### Exercise
Please rewrite the stretch of lines from the one containing "[NBAManiacs] (9, 2)" through the one containing "[La WNBA da", both ends included, keeping each line's text and rescaling its coordinates by 1.5, rounded to whole numbers with halves going up.

** Begin Provided information **

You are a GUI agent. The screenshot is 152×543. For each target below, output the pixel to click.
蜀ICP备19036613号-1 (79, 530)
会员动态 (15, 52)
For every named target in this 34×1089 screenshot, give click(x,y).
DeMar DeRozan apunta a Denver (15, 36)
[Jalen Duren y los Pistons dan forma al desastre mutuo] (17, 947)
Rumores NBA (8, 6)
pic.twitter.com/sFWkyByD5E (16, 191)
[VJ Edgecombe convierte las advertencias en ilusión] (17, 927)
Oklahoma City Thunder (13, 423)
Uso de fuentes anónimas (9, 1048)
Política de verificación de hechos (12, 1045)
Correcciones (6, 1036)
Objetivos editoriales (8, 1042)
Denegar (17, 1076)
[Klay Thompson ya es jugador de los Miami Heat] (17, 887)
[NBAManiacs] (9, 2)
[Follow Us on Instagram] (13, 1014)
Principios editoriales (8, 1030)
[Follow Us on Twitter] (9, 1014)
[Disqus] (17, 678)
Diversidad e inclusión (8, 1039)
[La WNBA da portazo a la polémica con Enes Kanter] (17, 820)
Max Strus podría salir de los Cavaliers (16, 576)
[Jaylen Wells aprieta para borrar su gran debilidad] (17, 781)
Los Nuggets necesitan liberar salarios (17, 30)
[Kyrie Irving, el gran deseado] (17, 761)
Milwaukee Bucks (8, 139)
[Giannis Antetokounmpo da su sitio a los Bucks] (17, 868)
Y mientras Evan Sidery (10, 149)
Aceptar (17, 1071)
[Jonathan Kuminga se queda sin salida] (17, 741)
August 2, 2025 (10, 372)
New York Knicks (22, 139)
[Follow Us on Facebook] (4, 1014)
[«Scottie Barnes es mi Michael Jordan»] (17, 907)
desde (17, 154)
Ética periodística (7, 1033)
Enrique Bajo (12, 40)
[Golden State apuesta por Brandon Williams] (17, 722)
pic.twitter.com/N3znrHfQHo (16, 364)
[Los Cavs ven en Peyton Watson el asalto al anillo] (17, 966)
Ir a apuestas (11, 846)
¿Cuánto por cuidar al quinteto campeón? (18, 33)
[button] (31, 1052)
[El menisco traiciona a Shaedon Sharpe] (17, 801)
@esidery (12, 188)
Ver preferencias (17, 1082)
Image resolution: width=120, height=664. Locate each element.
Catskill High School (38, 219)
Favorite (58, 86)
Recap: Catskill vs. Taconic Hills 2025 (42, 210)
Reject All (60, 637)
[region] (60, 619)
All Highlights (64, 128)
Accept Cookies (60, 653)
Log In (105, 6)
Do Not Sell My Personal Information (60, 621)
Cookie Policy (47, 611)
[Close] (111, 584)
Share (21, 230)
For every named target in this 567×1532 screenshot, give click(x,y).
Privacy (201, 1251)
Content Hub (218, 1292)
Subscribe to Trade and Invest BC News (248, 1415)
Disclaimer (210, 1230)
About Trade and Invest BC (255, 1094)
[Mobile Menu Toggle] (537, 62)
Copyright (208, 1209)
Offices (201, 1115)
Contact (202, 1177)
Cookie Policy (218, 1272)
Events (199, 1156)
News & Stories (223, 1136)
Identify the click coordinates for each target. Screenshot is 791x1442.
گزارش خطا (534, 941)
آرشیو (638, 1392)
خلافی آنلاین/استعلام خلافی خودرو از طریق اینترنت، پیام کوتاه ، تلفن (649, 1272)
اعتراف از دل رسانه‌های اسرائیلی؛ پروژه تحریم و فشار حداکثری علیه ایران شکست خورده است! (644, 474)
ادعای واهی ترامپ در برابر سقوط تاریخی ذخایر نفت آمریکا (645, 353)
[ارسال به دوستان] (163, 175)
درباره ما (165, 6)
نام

** End Provided information **

### Result
[NBAManiacs] (14, 3)
[Follow Us on Instagram] (20, 1521)
Principios editoriales (12, 1545)
[Follow Us on Twitter] (14, 1521)
[Disqus] (26, 1017)
Diversidad e inclusión (12, 1559)
[La WNBA da portazo a la polémica con Enes Kanter] (26, 1230)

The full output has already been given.